APA’s Great Places in America program recognizes the streets, neighborhoods, and public spaces in the United States demonstrating exceptional character, quality, and planning—attributes that enrich communities, facilitate economic growth, and inspire others around the country. The Great Neighborhoods, Great Streets, and Great Public Spaces of 2018 are places that are unique and exemplary in their amenities and infrastructure, cultural identity, and use of sustainable and innovative practices.
“This year’s designees demonstrate the importance of planning in creating places that enhance everyone’s quality of life,” said Cynthia Bowen, FAICP, president of APA. “Because of Raleigh’s community-wide engagement and efforts, Fayetteville Street is a national example of how a community can work together to create access and opportunity for all.”
At less than a half-mile long, Fayetteville Street is the central historical and cultural heart of downtown Raleigh and North Carolina’s main street.

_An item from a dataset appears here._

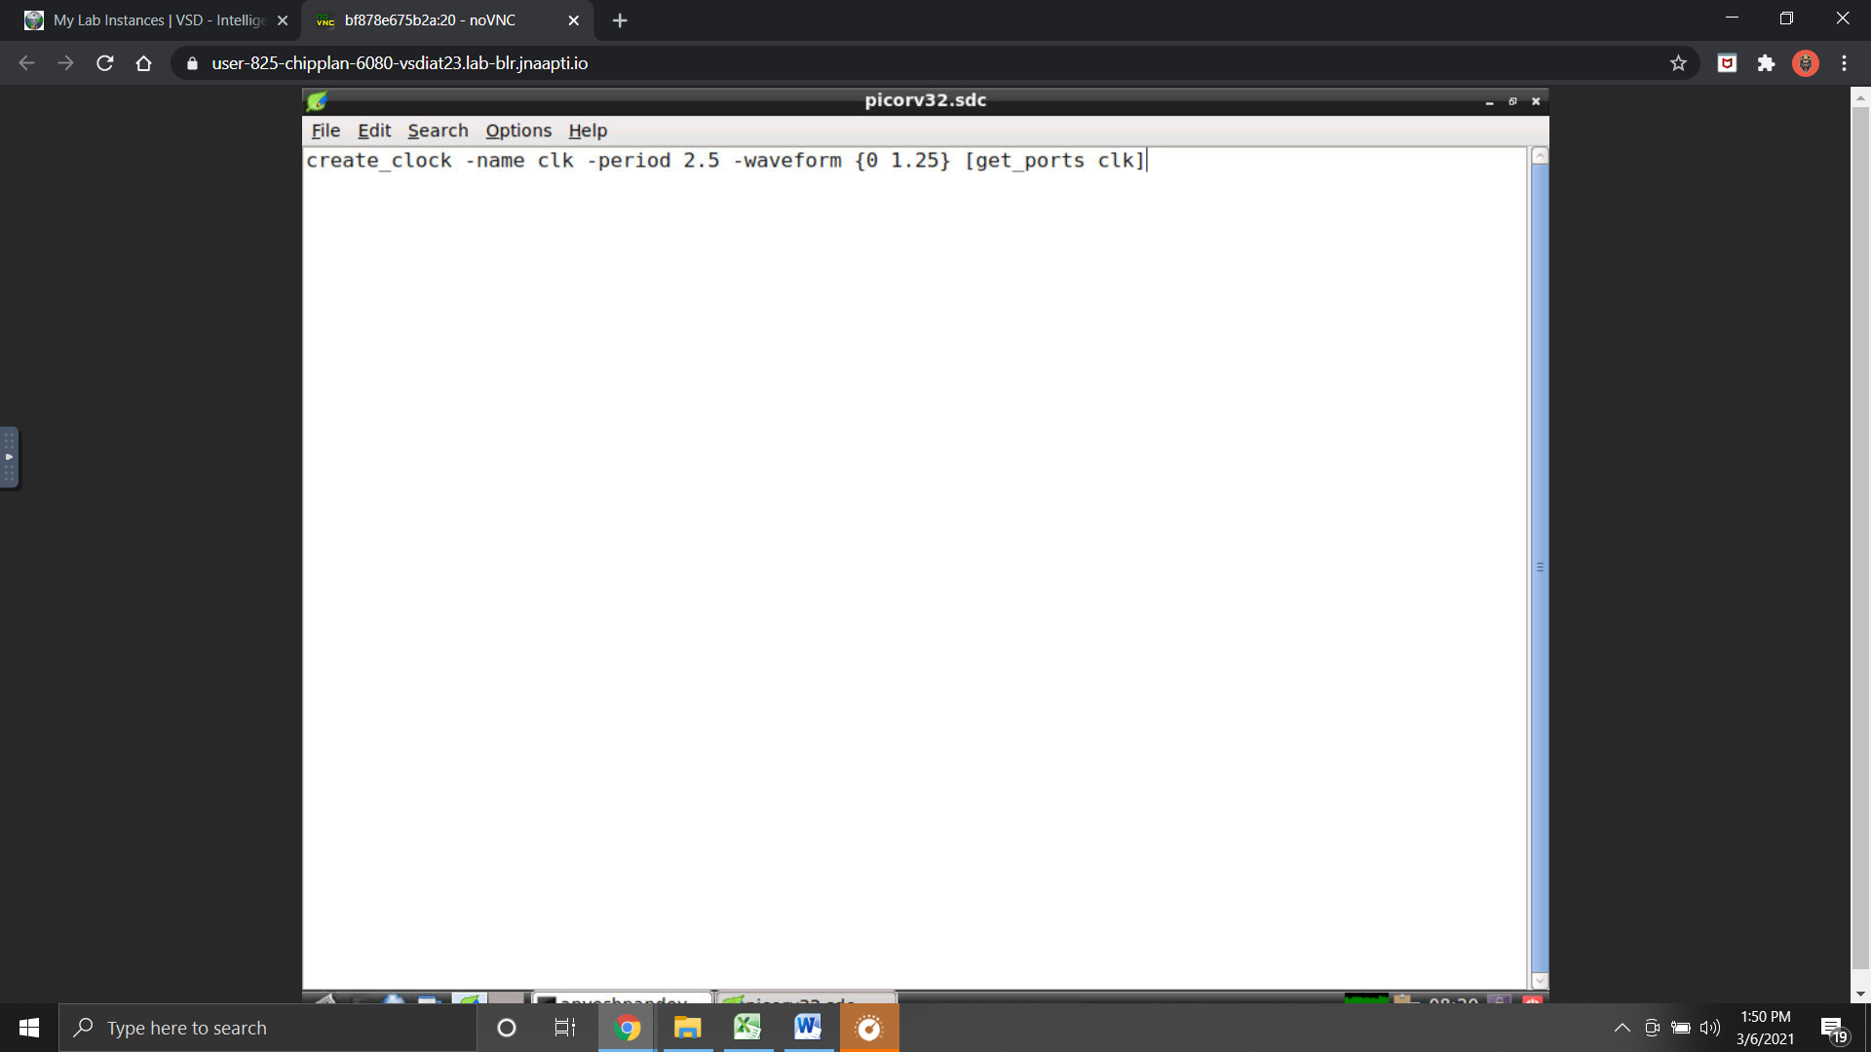Screen dimensions: 1871x1052
Task: Open the Chrome three-dot customize menu
Action: pyautogui.click(x=1844, y=62)
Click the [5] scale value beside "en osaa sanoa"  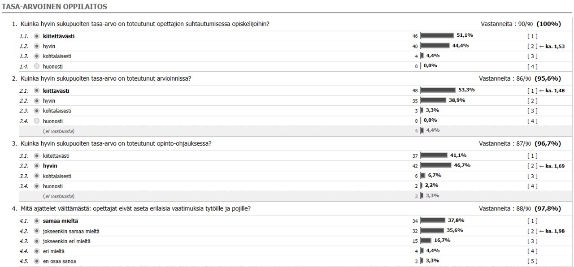[532, 262]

Dating back to the city’s first plan in 1792 named the William Christmas Plan, Fayetteville Street has served a crucial role in the city’s growth and economic prosperity. The street experienced significant changes in recent years, including the conversion from a closed-off and neglected street to a corridor updated with notable streetscape elements including wide sidewalks, ample seating, shady trees, a variety of shops and restaurants, and an open central plaza for events.
In addition to Fayetteville Street, APA recognizes the following Great Streets in 2018:
Cushman Street – Fairbanks, Alaska
East Cross Street – Ypsilanti, Michigan
State Street – Bristol, Tennessee and Bristol, Virginia
West Magnolia Avenue – Fort Worth, Texas
“A great street like this does not happen overnight. In our case, the groundwork was laid in 2003 by the Livable Streets Plan, which itself was the result of visionary leadership from citizens, business, and government leaders. The street you see today is a true public-private partnership, where the city’s investment in the infrastructure and public realm was returned many times over by the investments of the private sector, and the coming together of all parts of our community,” said Nancy McFarlane, mayor of Raleigh.